The Milkweed Diaries

Saturday, July 26, 2008

Christopher's Sunflowers

At the end of last summer, Christopher harvested hundreds of seeds from sunflowers -- wild sunflowers, Mexican sunflowers, and various of the ten or so cultivars that we grew last year -- and saved them all in a big mason jar over the winter to replant this spring. He planted a giant patch at the northeast corner of our main veggie garden.

Now there are sunflowers blooming to beat the band!

Here (photos above and below) are some of the blooms in the big patch that C. planted. Besides being beautiful, they're highly functional. Their roots are breaking up the soil in a spot where we'll plant vegetables next year, and once they're done blooming, they'll make great biomass for the compost pile.

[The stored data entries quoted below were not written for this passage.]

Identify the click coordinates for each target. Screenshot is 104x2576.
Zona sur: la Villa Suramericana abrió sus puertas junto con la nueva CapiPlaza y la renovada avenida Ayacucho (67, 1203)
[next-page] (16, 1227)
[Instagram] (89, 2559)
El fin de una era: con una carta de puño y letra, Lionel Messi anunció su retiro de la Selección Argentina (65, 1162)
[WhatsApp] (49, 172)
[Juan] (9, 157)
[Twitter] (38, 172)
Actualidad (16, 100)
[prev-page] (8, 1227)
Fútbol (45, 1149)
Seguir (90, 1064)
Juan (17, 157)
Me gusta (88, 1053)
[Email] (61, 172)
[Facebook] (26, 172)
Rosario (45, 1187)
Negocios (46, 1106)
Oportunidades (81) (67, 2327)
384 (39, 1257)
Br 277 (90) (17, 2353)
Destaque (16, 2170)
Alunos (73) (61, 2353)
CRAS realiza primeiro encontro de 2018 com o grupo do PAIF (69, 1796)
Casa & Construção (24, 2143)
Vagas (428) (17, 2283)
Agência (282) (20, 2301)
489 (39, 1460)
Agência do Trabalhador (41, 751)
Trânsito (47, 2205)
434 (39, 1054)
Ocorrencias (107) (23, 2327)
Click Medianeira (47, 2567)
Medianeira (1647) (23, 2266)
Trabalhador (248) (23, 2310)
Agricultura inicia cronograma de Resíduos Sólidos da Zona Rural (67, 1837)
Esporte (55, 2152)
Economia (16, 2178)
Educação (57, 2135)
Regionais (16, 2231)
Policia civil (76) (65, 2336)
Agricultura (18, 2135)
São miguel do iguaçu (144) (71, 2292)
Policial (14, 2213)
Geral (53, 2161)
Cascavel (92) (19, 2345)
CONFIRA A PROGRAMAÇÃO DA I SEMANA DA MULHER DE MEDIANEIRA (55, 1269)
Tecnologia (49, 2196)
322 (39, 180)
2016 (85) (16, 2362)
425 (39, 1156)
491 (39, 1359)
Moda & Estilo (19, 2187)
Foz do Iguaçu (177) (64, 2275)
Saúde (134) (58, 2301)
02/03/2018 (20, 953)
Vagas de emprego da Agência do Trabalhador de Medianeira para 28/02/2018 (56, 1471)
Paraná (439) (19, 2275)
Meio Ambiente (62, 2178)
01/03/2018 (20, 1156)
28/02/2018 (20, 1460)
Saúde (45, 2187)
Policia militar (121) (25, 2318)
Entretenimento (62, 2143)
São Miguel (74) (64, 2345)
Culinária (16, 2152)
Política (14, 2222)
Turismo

AND, they attract a swarm of garden helpers. I've watched all kinds of birds and insects get very excited about the mondo patch of sunflowers. There's a bright yellow gold finch who especially seems to love them, and the bees are all over them.

We want our garden to be swarming with beneficial insects, pollinators, and birds, so setting a table of big, gold, heaping dinner plates for those of the bird and insect persuasion is a wonderful way to bring them in.

It's hard to take any of the bloom banquet away from the birds and bees, but it's just such a pleasure to bring a few inside (see below)....

I'm feeling so grateful to C. for saving sunflower seeds and planting them - especially since he's out of town for a week, at what appears to be the height of the sunflower sunburst. It warms my heart to have these sunny reminders of him around the garden and house this week!